Mechanisms regulating oocyte apoptosis and follicular differentiation during ovarian early follicular growth – EARLYFOLL

The frame of the EARLYFOLL project concerns the mammalian oocyte and its roles on early follicular development and endocrine function. In mammals, female fertility strictly relies on the pool of primordial follicles, which is definitely established around birth. Soon after the formation of this follicular reserve, subsets of primordial follicles continuously enter growth. However, the vast majority of them never reach ovulation and are eliminated by the process of follicular atresia, resulting in the death of the oocyte and companion granulosa cells. So far and contrasting with somatic cells, very few factors playing important roles in DNA integrity have been identified and thus, the mechanisms involved in the protection of the oocyte genome are still poorly understood. Moreover, it has been clearly established that oocyte is crucial to ensure a coordinated development of follicles up to ovulation, notably through regulation of granulosa cell differentiation and endocrine function. However, the fate of the somatic compartment, and thus ovarian function, when oocytes are extensively lost is not fully elucidated.
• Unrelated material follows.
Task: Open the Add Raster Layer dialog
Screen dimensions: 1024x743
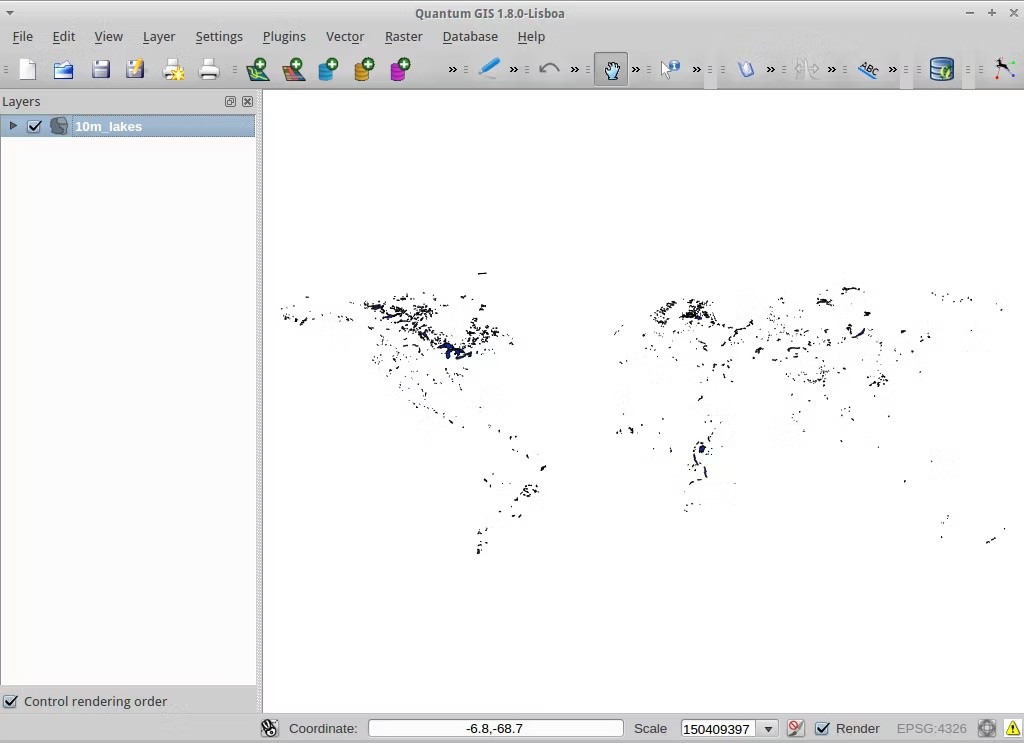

The purpose of EARLYFOLL is twofold: 1) to gain a better understanding on the molecular mechanisms governing maintenance of genome integrity and apoptosis in oocytes and 2) to elucidate the oocyte roles on early follicular development and endocrine function. EARLYFOLL will take advantage of two original mouse genetic models of oocyte depletion based on oocyte-specific conditional inactivation of Mdm2 and Omcg1, involved in p53 regulation and maintenance of genome integrity, respectively. Mutant females for either gene are sterile and show massive oocyte loss during early follicle growth, a period which is poorly documented. We will investigate the molecular mechanisms underlying this massive loss and in particular the role of p53 family members, notably by transferring our models to p53- and p63-deficient genetic backgrounds. Transcriptome analysis will allow to establish the signature of mutant oocyte committed to death. While both mutant females exhibit an overall similar phenotype, they differ on reproductive physiology. Indeed, Omcg1 mutant females display signs of ovarian steroidogenic function including normal onset of puberty, estrus-type vaginal smear and mating while Mdm2 mutant females do not. We will investigate comparatively the differentiation status of ovarian somatic cells in the absence of oocytes. Global gene expression profiling analysis will allow the identification of new actors in the dialogue between oocyte and somatic cells in early growing follicles. We will also analyse the mechanisms underlying sexual receptivity of Omcg1 mutant females despite the absence of terminal follicular growth and maturation. Because reproductive cyclicity is thougth to be strictly dependent upon appropriate cyclic follicular growth and luteal differentiation, this analysis may lead to a re-evaluation of the current view on the control of estrus cycles in mice.
The EARLYFOLL project brings together a high level of complementary conceptual and methodological expertise, which should enable the integrated analysis of these models, ranging from transcriptome analyses to ovarian and reproductive investigations. It should also provide new data on the dialogue between oocyte and granulosa, which should improve the understanding of female reproductive disorders.